Monday, June 30, 2014

One supposed attribute of the recent agreement between the Massachusetts Attorney General and Partners Healthcare System is a provision "allowing payers to split Partners into separate contracting entities for up to 10 years."

While this is offered as a remedy to PHS' market power, use of this kind of mechanism is by no mean proven.

Indeed, when there was a proposed acquisition by Inova Health Systems of Prince William Hospital in northern Virginia, the Federal Trade Commission along with the Virginia AG challenged the acquisition in May 2008.  Within a few weeks, the parties abandoned the transaction.

In reviewing that case, an economic analysis was later prepared by Gautam Gowrisankaran, Aviv Nevo and Robert Town, “Mergers When Prices Are Negotiated:  Evidence from the Hospital Industry." As noted in the abstract, "remedies based on separate bargaining do not alleviate the price increases" that would have resulted from the merger.
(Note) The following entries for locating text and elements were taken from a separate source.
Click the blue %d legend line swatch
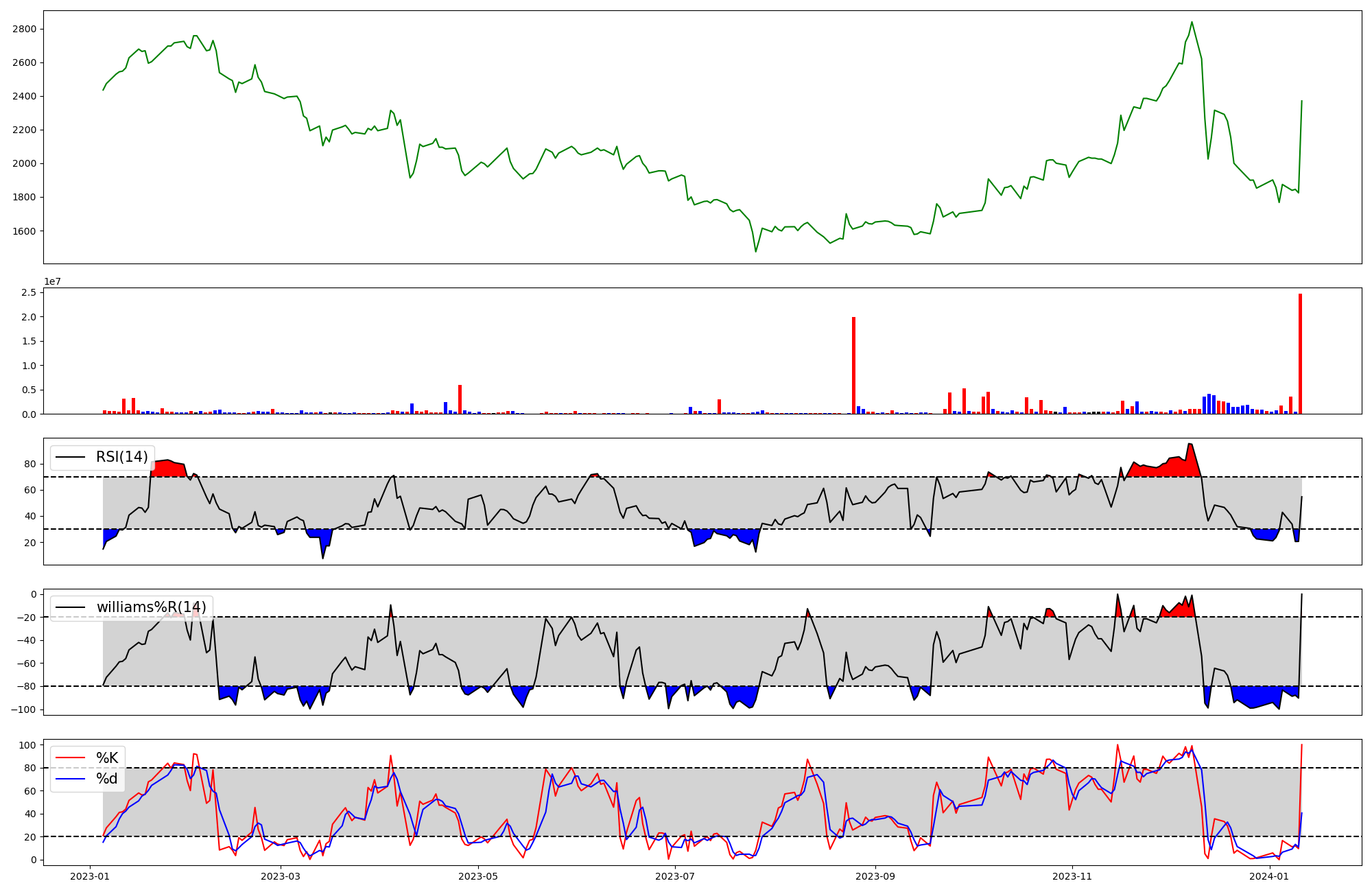This screenshot has height=892, width=1372. point(71,779)

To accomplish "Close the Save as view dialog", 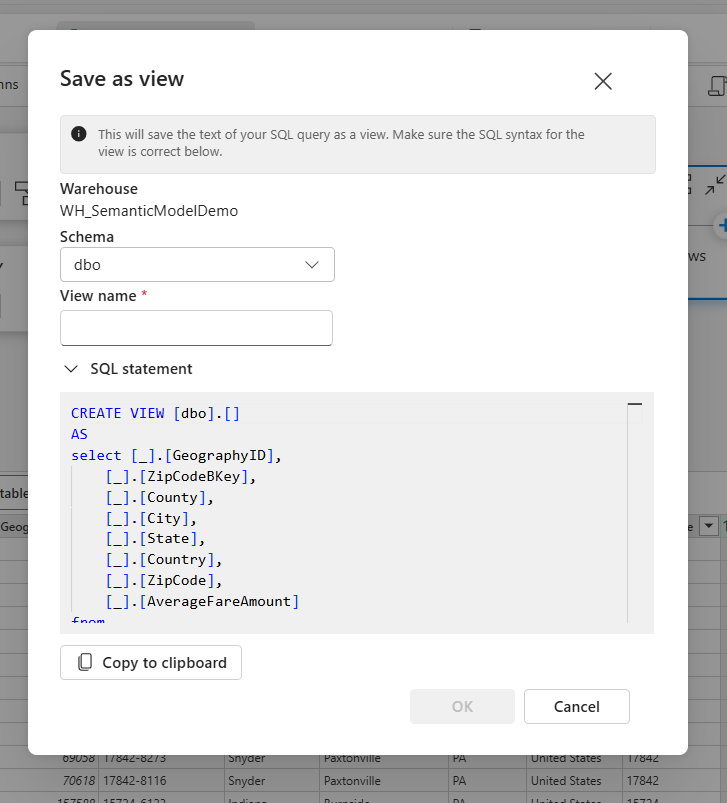I will point(603,82).
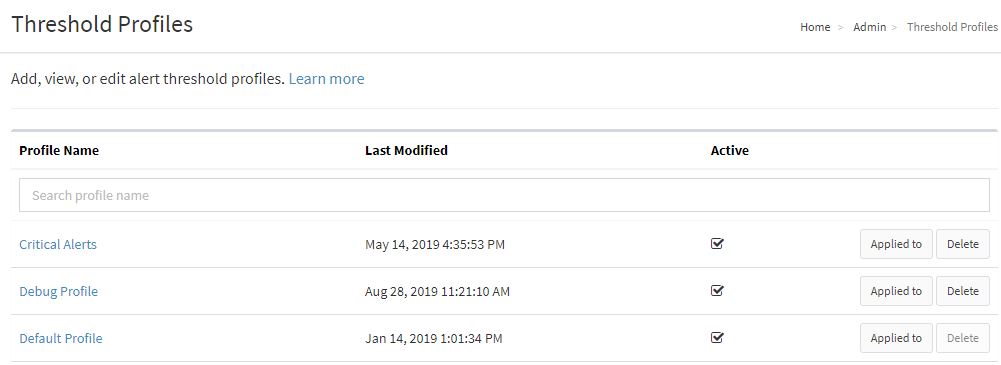Image resolution: width=1001 pixels, height=365 pixels.
Task: Click the Active column header
Action: (x=730, y=151)
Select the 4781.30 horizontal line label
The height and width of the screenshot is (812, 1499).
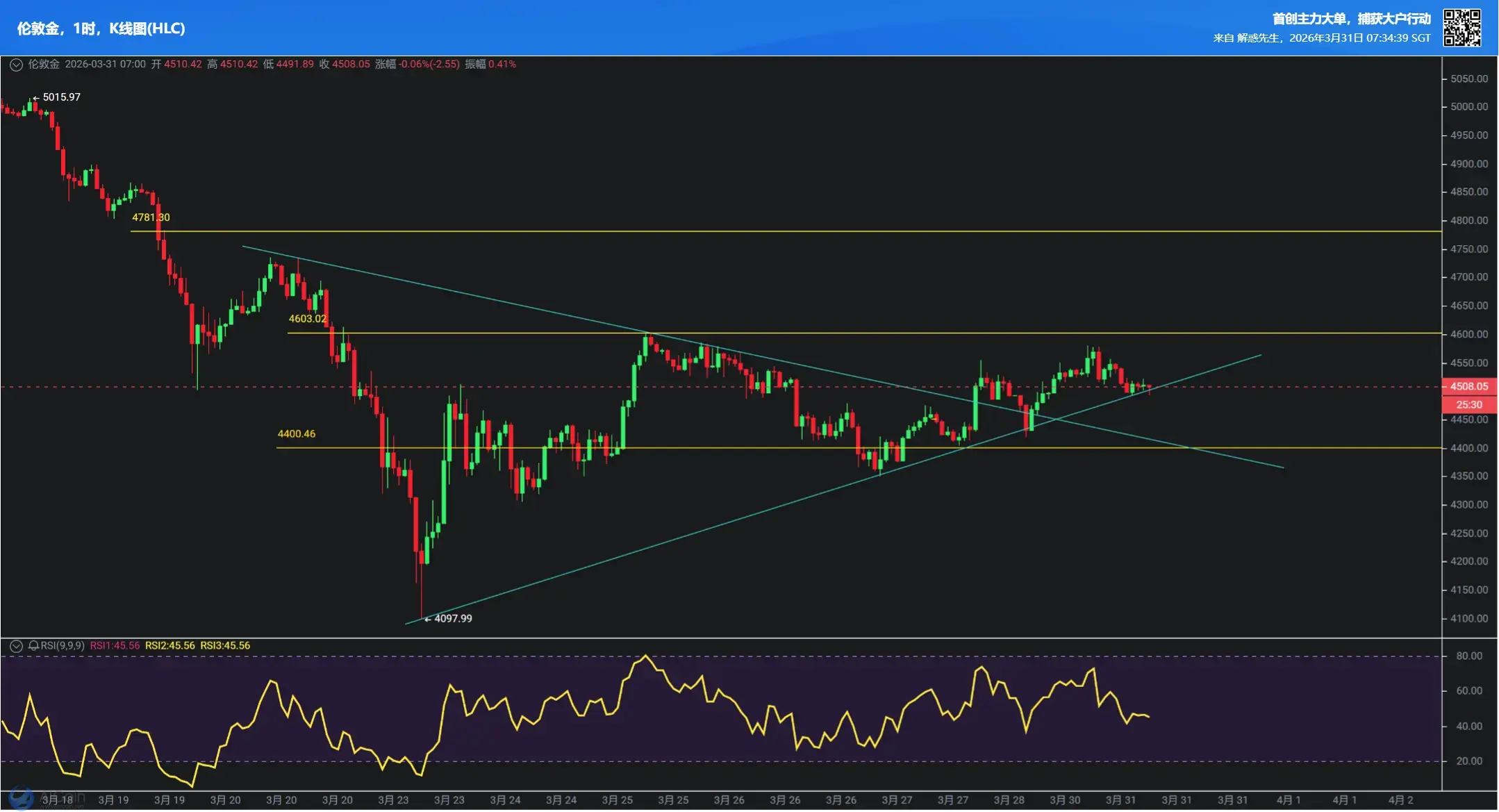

I'm not suggesting the Inova analysis necessarily holds for Massachusetts, but the question must be asked:  Did the Massachusetts Attorney General conduct a rigorous economic analysis in the Partners case, or did she just assume that this separate contracting provision would be meaningful? If the former, where's the analysis?  It should be available for public scrutiny.

By the way, here's the overall conclusion of the paper: "We find that a proposed hospital acquisition in Northern Virginia that was challenged by the Federal Trade Commission would have significantly raised hospital prices."  Where's the similar challenge here?  Why aren't state and federal officials working in concert in the PHS case?